Cashless Sweden: Is the rest of the world being left behind?

A completely cashless Sweden may become a reality sooner than expected. Often regarded as the poster child for cashless innovation, Sweden may completely ditch cash by 2023.

The cashless Sweden journey is fuelled by a number of different factors such as high adoption of mobile payments, a strong card system and a cultural switch away from cash.

There is no denying that in the UK the vast majority of consumers enjoy using cashless payment methods. Leaving cash behind allows for more convenience, speed and ease. Carrying purses and various cards has become an annoyance.

According to Sweden’s central bank, Riksbanken only 13% of payments in Sweden are being made using cash.

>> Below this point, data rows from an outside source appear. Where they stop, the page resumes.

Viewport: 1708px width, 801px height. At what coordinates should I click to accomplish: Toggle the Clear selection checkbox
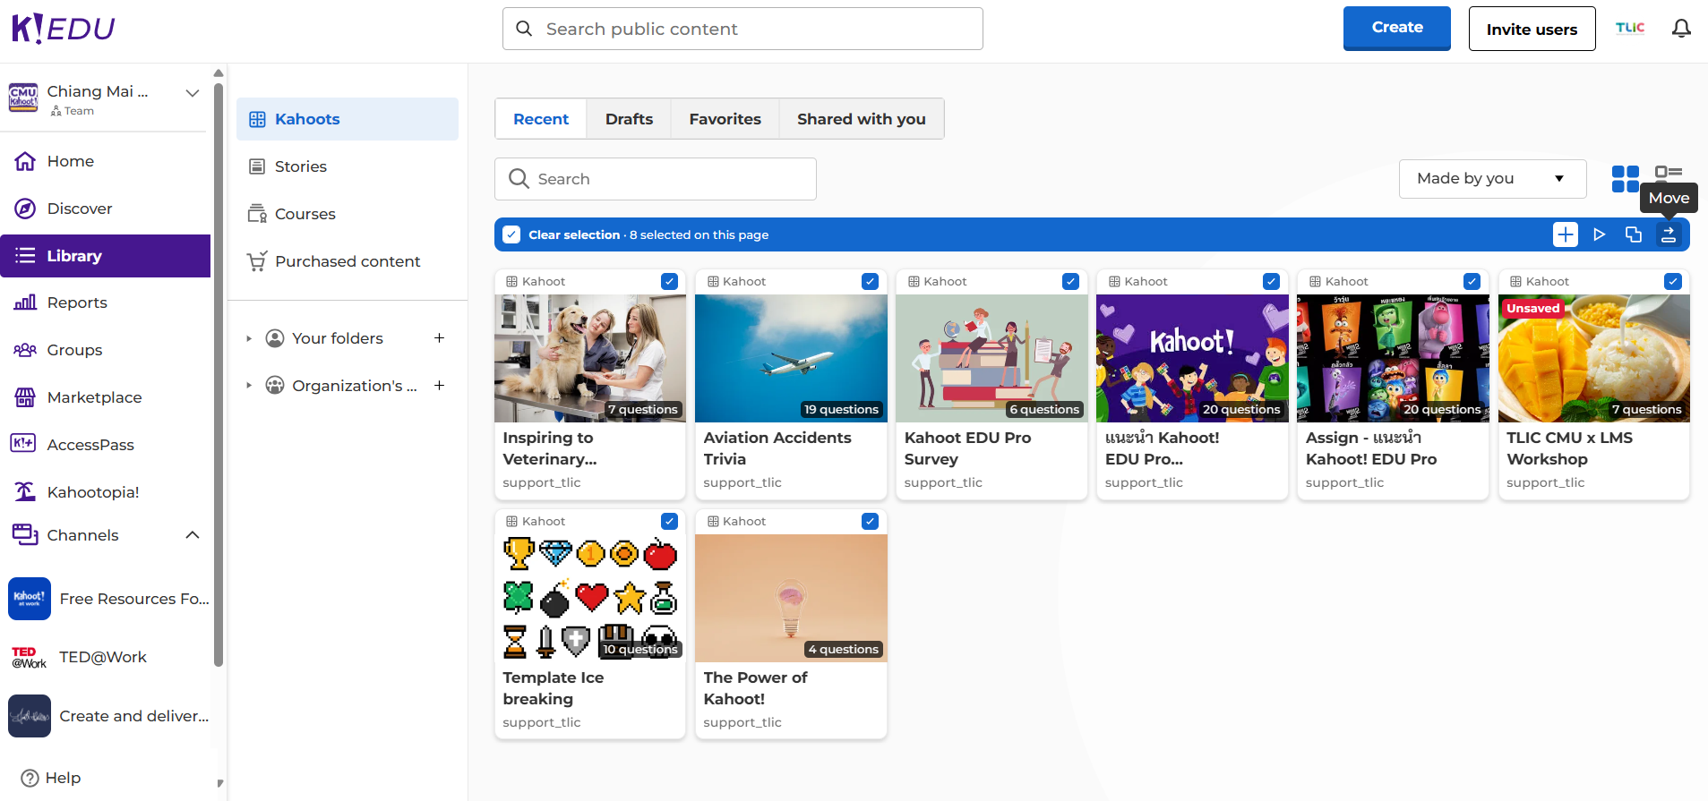(511, 234)
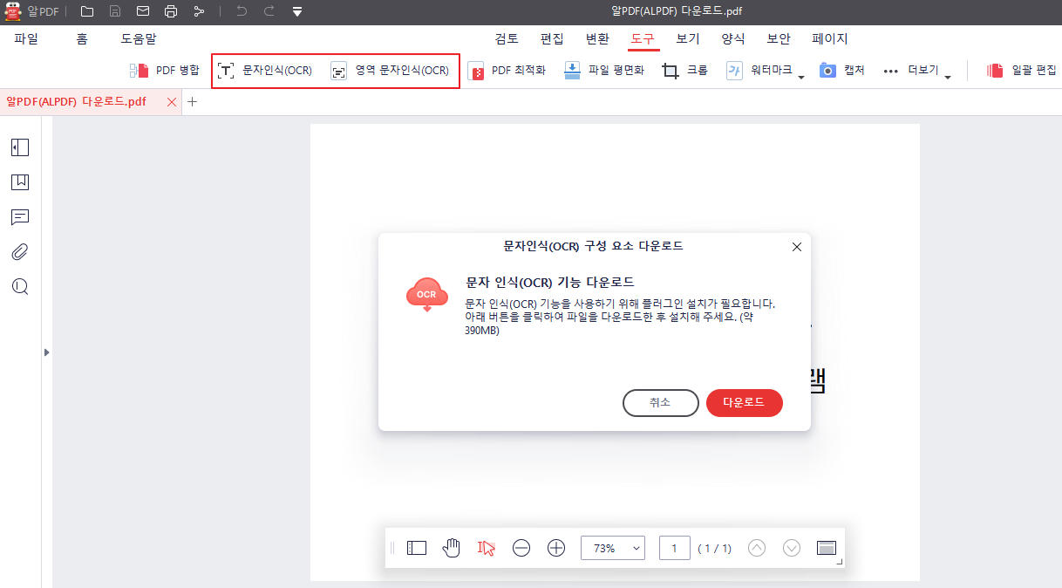Open the 파일 menu
The height and width of the screenshot is (588, 1062).
27,38
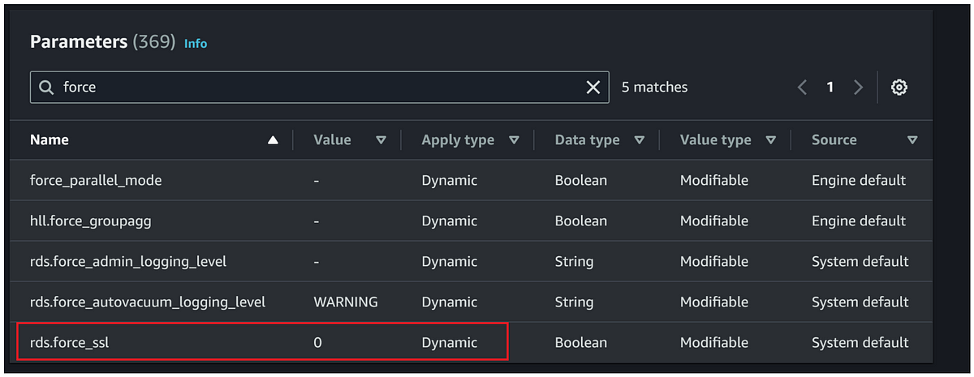The image size is (974, 377).
Task: Click the Name column header
Action: [x=50, y=139]
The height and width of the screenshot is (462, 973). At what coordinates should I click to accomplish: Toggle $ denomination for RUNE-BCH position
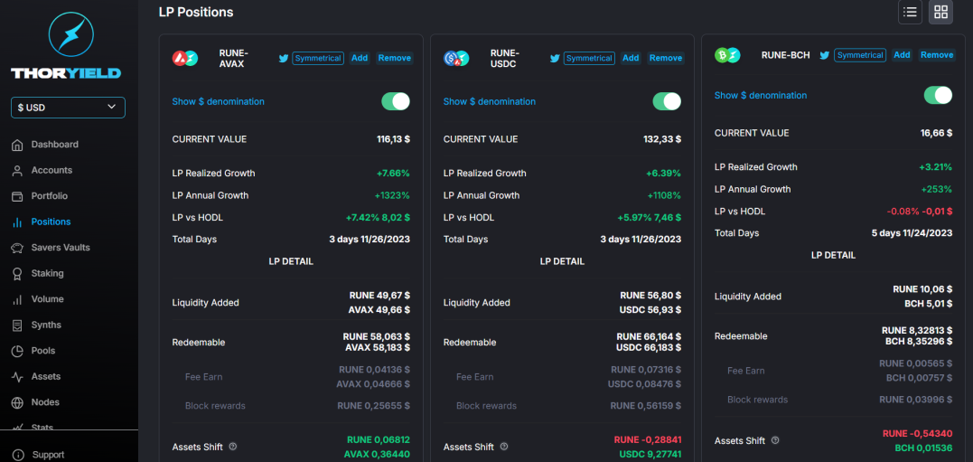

Cash being wiped out at a rapid to facilitate a cashless Sweden

According to the WPR, 36% of the population in Sweden claim they never use cash, compared with 17% of Brits.

The big banks in Sweden are joining the cashless frenzy. SEB only handles cash in seven out of a total of 118 branches.

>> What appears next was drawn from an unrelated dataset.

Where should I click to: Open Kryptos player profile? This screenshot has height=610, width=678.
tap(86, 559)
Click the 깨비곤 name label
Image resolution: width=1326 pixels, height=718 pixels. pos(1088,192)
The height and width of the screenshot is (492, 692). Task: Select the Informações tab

The bank is powering ahead and has previously announced that it would focus on providing digital tools in branches that encourage customers to conduct banking tasks on their own, however staff will be on hand to support them if needed.

So with consumers and banks across the country shifting towards a cashless Sweden what are the pros and cons of this revolution?

The pros

  • Certain types of crime reduced: Anyone running round with a purse full of cash runs the risk of the money being stolen. Once that money is gone, it’s gone so a cashless society would eliminate that. Furthermore, illegal transactions such as drug trade will decrease as it typically takes place with cash so that there’s no record of the transaction.
  • No cash management: Printing bills and coins is extremely expensive. Digital payments cut operating costs for businesses and banks. In a cashless society they wouldn’t have to invest in secure storage facilities.
  • International payments: International payments would become far less frictionless in a cashless society. Instead of having to buy local currency when visiting a foreign country, travellers could pay with a debit or credit card or a mobile device.

The cons

  • Some will get left behind:  Certain groups of people in society risk getting left behind. The older generation may be uncomfortable using only digital technology to pay. Equally the homeless and unbanked would be left out with absolutely no way to complete any sort of transactions.
  • Digital hacking: Although cash can lead to crimes such as theft and mugging, a cashless society would open the door to far more online hacking.
  • Technology issues: A cashless society would be vulnerable to technical problems within the systems. If a technical fault happened within the global payment system trade could be halted and affect businesses and consumers worldwide.

Technological innovation is definitely shifting countries towards a cashless environment. Whether a fully cashless Sweden will happen is yet to be seen. However, it is clear that there is scope to ditch cash in the future.